Exercise instructions:
[a] Answer these questions from the article about the Gifted and Talented Academy, one per line:
(i) What grade is Lara in?
(ii) From which state did the Forstinger family move?
(iii) What certification do the Academy's teachers hold?
[b] Retype the part of the article about the Gifted and Talented Academy from "Teachers in the" up to and including "and one-to-one interaction.".

- Cherryville Elementary School
Academy gives students a ‘good workout’
Pleasant Ridge’s Gifted and Talented Academy gives students a ‘good workout’
Not many parents will tell you that their child gets a “good workout” at school, especially since the term is associated more so with exercise, physical fitness, and going to the gym. But for Emily Forstinger, that is how she describes the daily school routine for her fourth grader.
“They teach the way I learn,” is what Forstinger recalls her daughter, Lara, saying about her first day of school. This is Lara’s first year in the Gifted and Talented Academy at Pleasant Ridge Elementary School. Her brother is also enrolled in the Academy as a kindergartener.
“After our move from Ohio, my husband and I started looking at schools in the Charlotte area, and the school choice program in Gaston County Schools appealed to us,” said Forstinger. “Lara was identified at an early age as an accelerated learner, and we wanted to find a school that would allow her to grow as a student.”
Teachers in the Gifted and Talented Academy have AIG (academically or intellectually gifted) certification and experience in teaching in an accelerated classroom setting. They facilitate lessons and activities that move students beyond what they can achieve in a traditional setting through in-depth exploration, critical thinking, problem-solving, creativity, hands-on activities, and personalized small-group and one-to-one interaction.

Saved entries
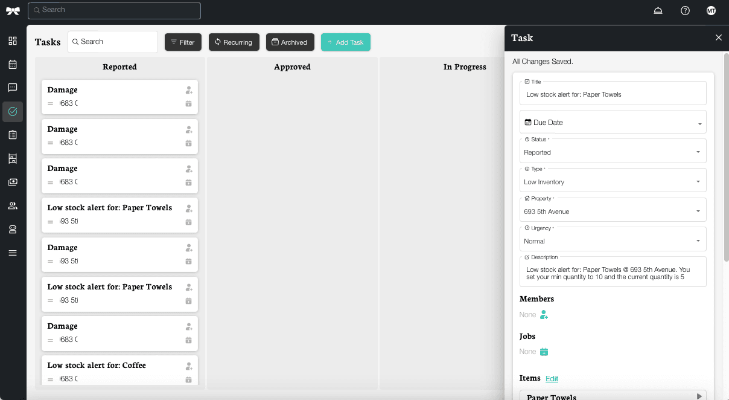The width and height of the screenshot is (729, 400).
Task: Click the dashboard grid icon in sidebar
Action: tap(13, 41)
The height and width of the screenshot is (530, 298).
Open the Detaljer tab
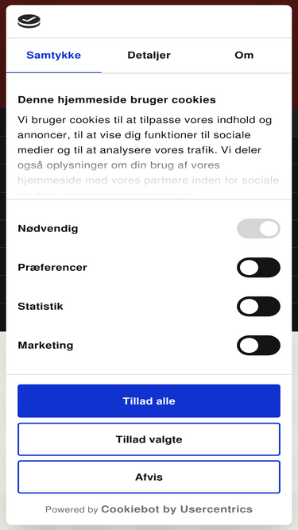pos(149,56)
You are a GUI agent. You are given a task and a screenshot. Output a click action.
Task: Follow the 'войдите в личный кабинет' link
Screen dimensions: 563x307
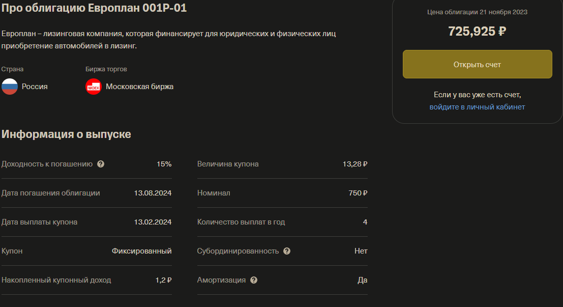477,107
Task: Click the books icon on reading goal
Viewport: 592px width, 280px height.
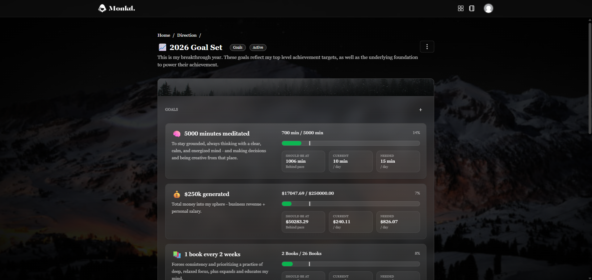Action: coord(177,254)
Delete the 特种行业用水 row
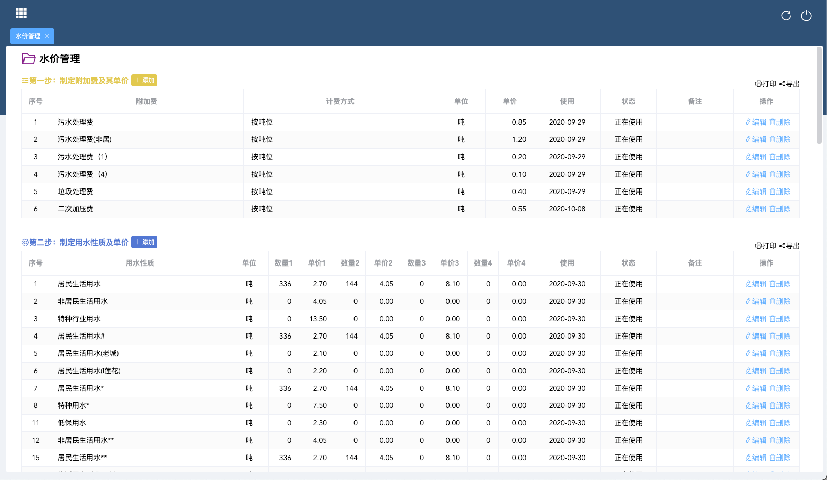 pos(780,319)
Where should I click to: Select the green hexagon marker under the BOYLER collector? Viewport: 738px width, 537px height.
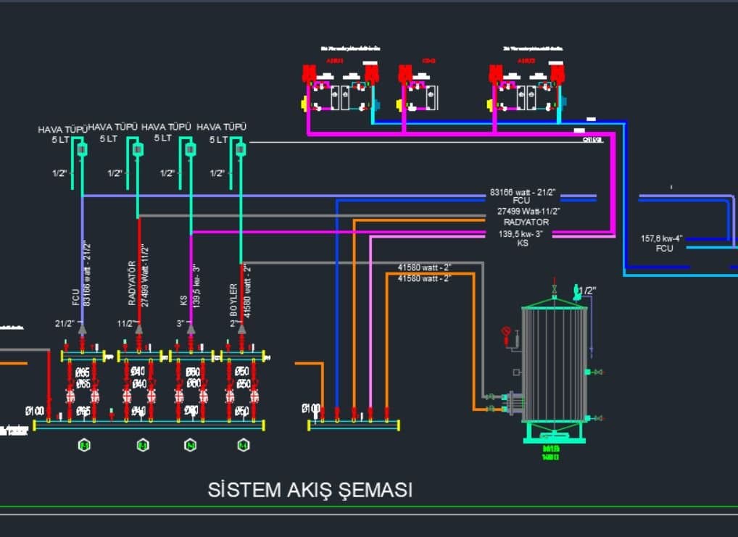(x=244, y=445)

Solution list:
[a]
(i) Fourth grade
(ii) Ohio
(iii) AIG (academically or intellectually gifted) certification

[b]
Teachers in the Gifted and Talented Academy have AIG (academically or intellectually gifted) certification and experience in teaching in an accelerated classroom setting. They facilitate lessons and activities that move students beyond what they can achieve in a traditional setting through in-depth exploration, critical thinking, problem-solving, creativity, hands-on activities, and personalized small-group and one-to-one interaction.